● Material provided

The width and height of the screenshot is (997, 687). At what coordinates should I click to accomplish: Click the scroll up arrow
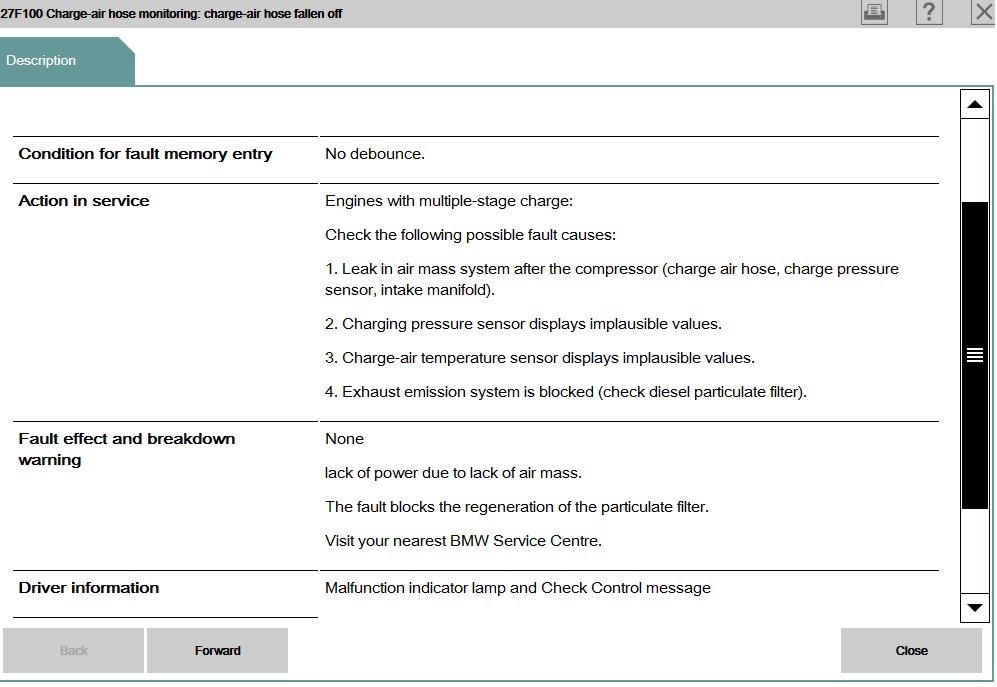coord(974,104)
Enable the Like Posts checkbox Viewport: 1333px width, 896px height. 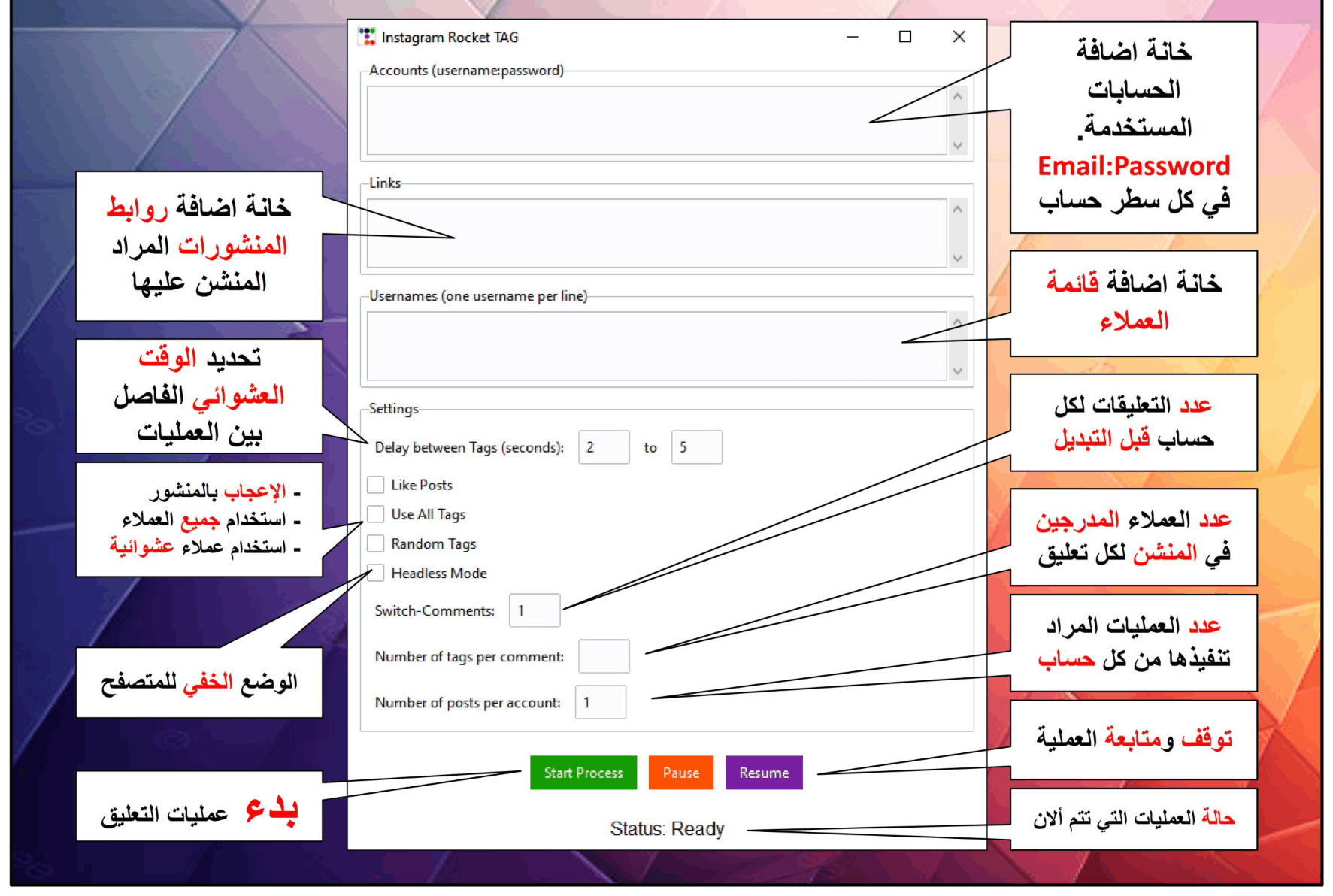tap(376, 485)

...

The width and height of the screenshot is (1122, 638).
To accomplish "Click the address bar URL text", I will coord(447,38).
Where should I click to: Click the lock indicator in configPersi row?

...

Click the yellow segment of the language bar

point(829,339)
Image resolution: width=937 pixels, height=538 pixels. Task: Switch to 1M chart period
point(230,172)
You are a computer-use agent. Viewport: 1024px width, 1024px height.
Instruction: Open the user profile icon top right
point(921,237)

● What you need to do
The stretch of entries above that starts with the line containing "The width and height of the screenshot is (1122, 638)." and goes on through the line containing "Where should I" is to be transcribed exactly, and no other line is to be transcribed.

● Reply to the exercise
The width and height of the screenshot is (1122, 638).
To accomplish "Click the address bar URL text", I will coord(447,38).
Where should I click to: Click the lock indicator in configPersi row?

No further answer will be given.